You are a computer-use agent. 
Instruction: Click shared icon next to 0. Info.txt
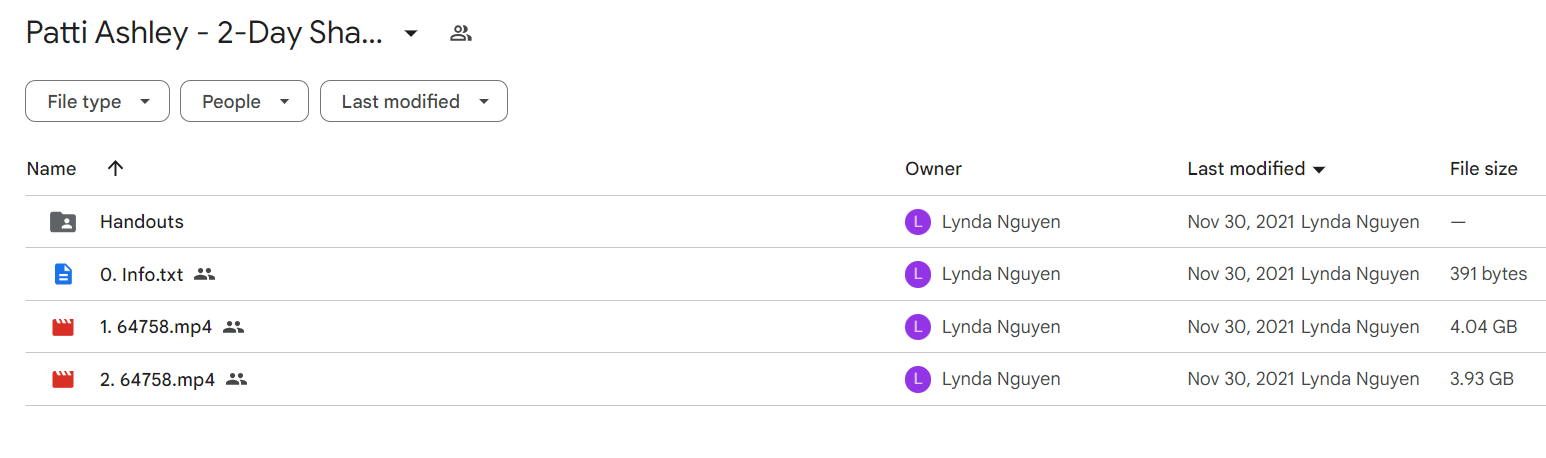click(x=204, y=274)
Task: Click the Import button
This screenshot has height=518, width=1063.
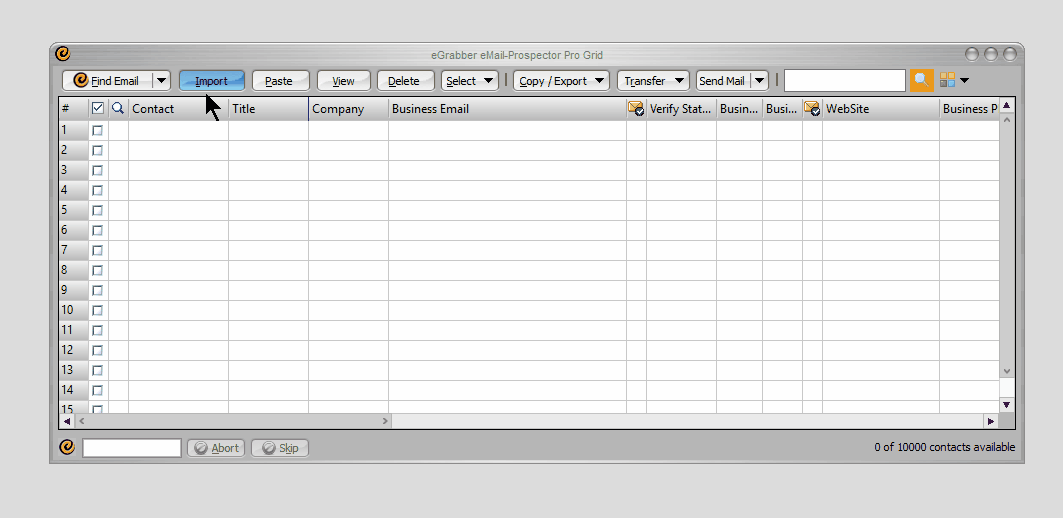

§ YOUR TASK:
Update the records by putting "image" wherever "screenshot" appears, with all else left unchanged. Omit the pictures from the answer.

§ ANSWER TO THE TASK:
You are a computer-use agent. 
Instruction: Click shared icon next to 0. Info.txt
click(x=204, y=274)
Task: Click the Import button
This image has height=518, width=1063.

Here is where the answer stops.